## DATA RECORDS
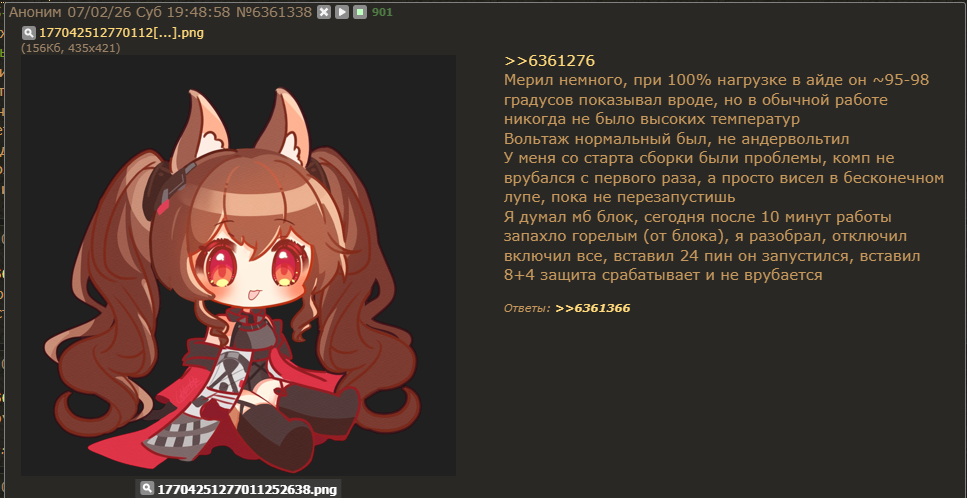Open file link 177042512770112[...].png

[x=121, y=33]
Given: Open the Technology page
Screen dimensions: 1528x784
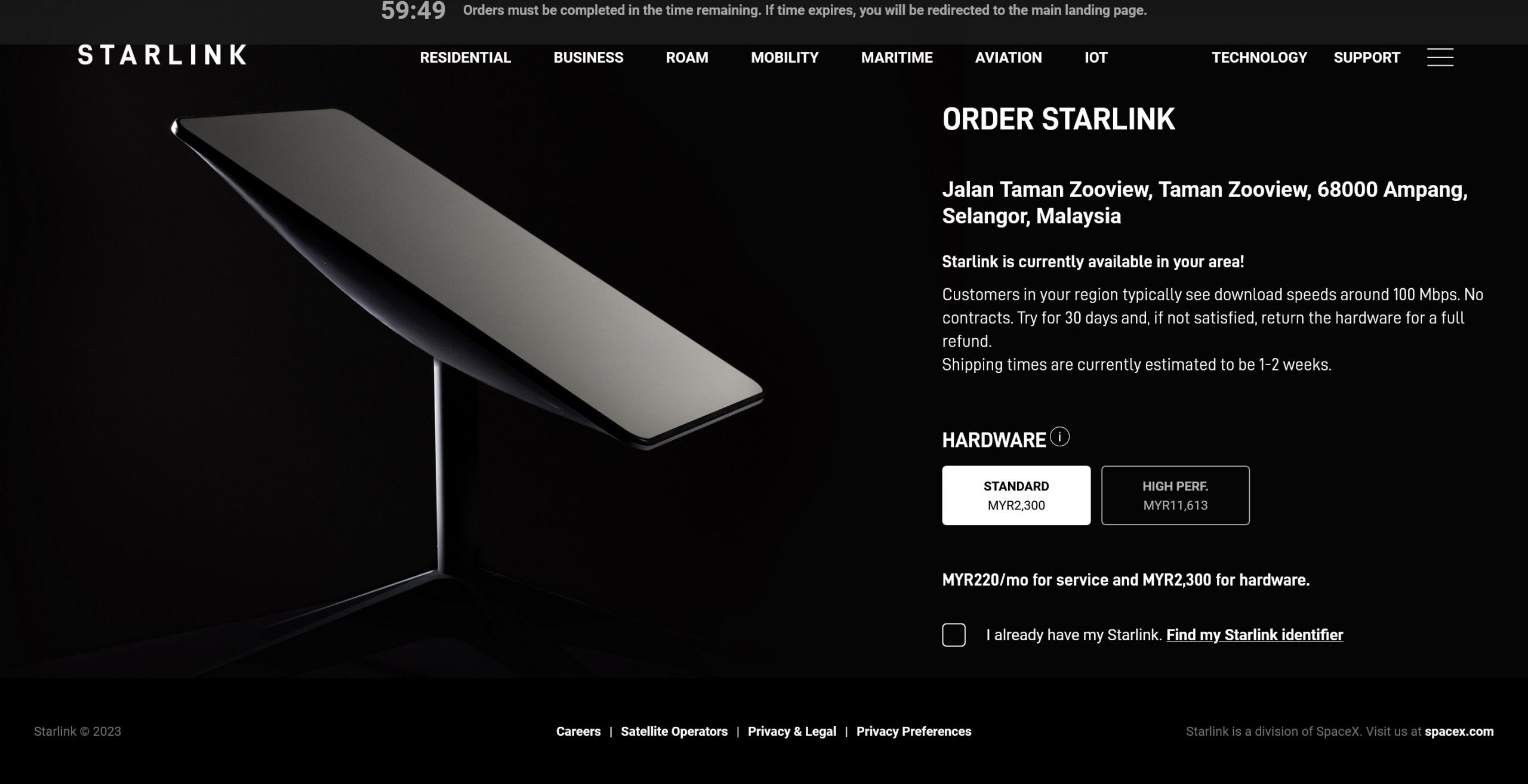Looking at the screenshot, I should tap(1259, 58).
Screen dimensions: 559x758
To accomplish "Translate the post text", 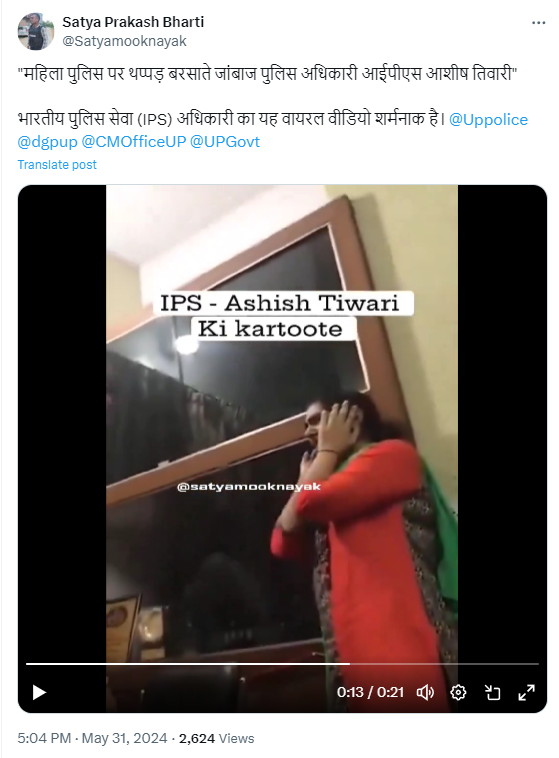I will pos(57,164).
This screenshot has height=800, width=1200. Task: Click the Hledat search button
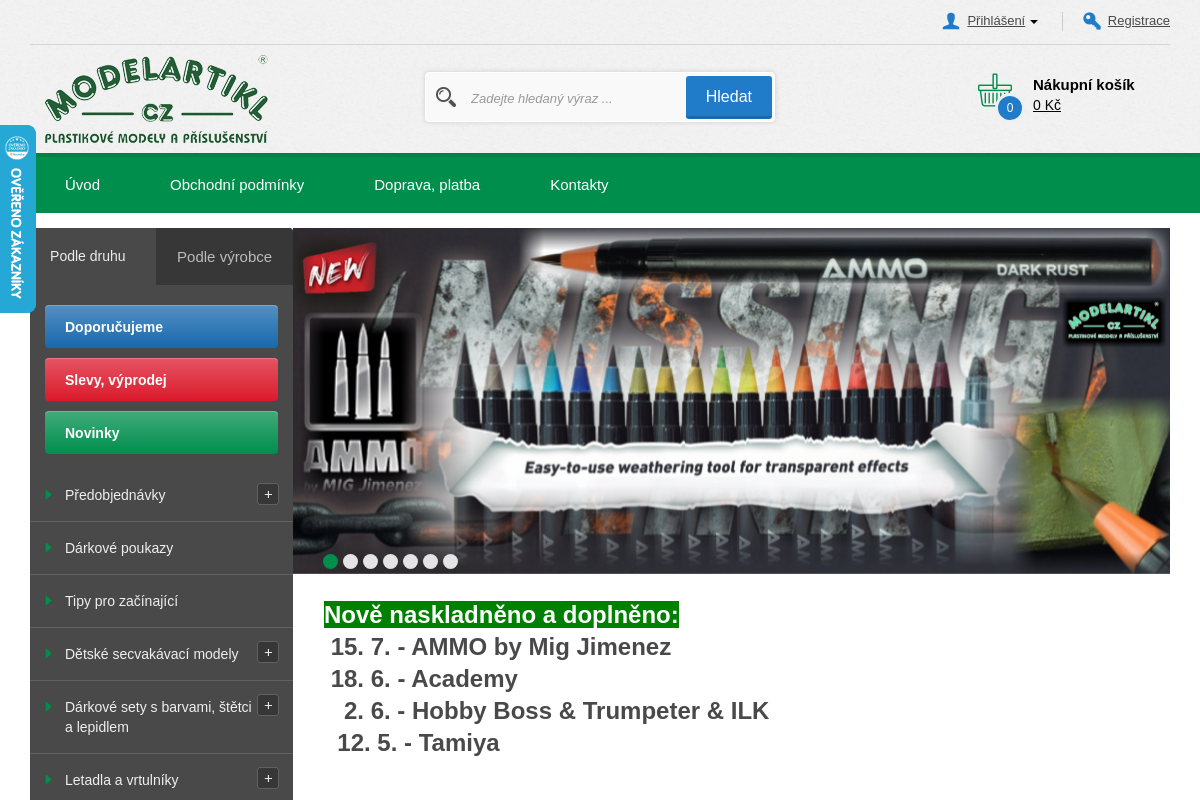(729, 97)
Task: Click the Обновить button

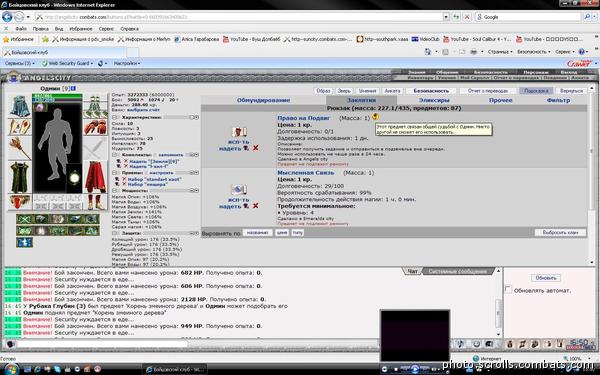Action: pyautogui.click(x=546, y=278)
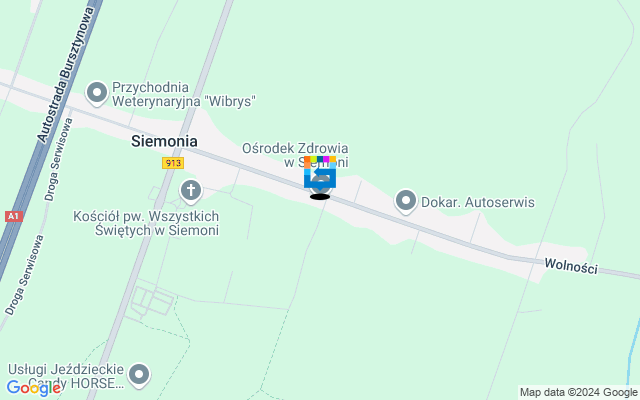Click the Map data ©2024 Google text
Screen dimensions: 640x400
coord(578,393)
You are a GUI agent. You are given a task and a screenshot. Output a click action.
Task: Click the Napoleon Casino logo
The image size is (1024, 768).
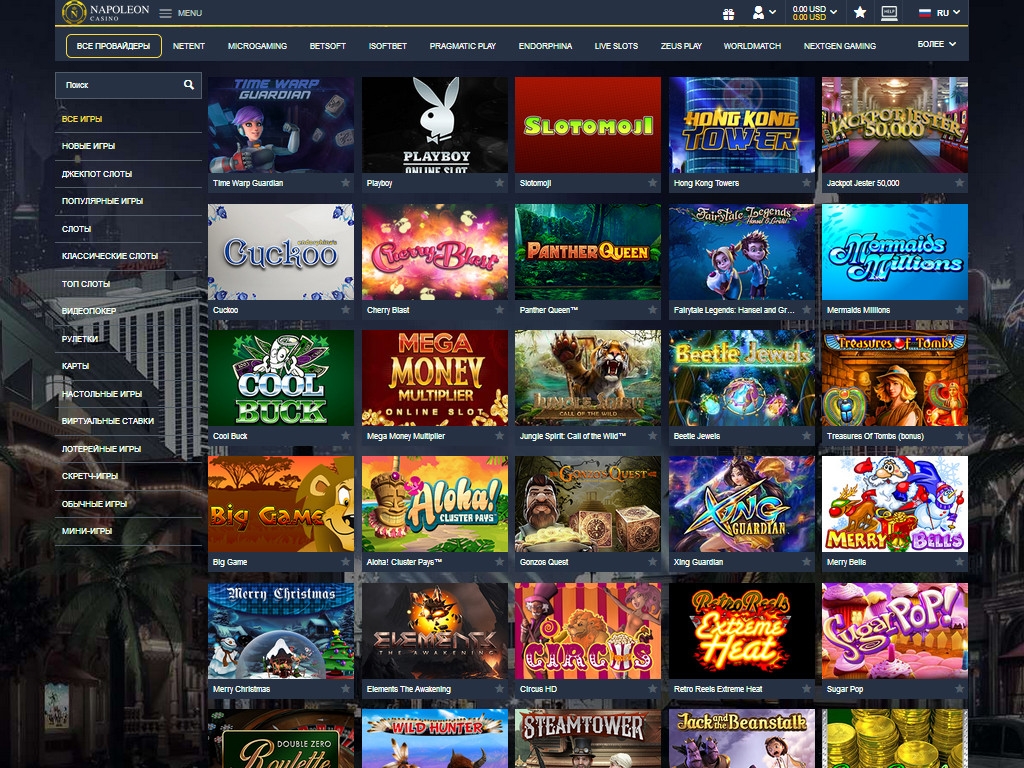click(x=105, y=12)
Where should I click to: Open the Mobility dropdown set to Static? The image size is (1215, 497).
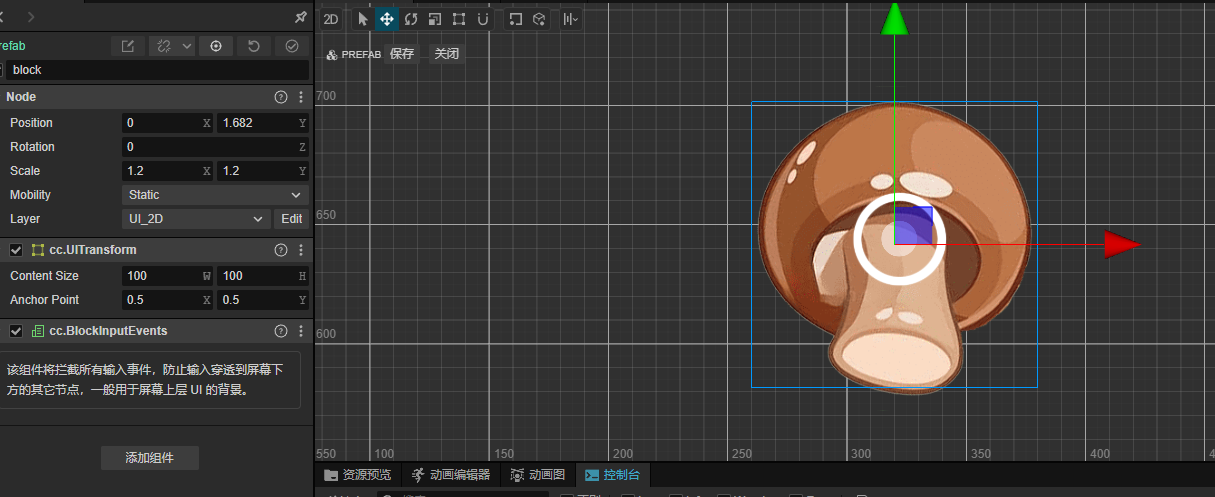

## AIM OF THE TASK
Verbatim, write out the line containing "Task: Click the Обновить button" and all later lines through the end of the records, leaving every picture out.

## YOUR RESPONSE
Task: Click the Обновить button

Action: pyautogui.click(x=546, y=278)
Click the Map data ©2024 Google text
Screen dimensions: 640x400
coord(578,393)
You are a GUI agent. You are given a task and a screenshot. Output a click action.
Task: Click the Napoleon Casino logo
The image size is (1024, 768).
click(x=105, y=12)
Where should I click to: Open the Mobility dropdown set to Static? The image size is (1215, 497).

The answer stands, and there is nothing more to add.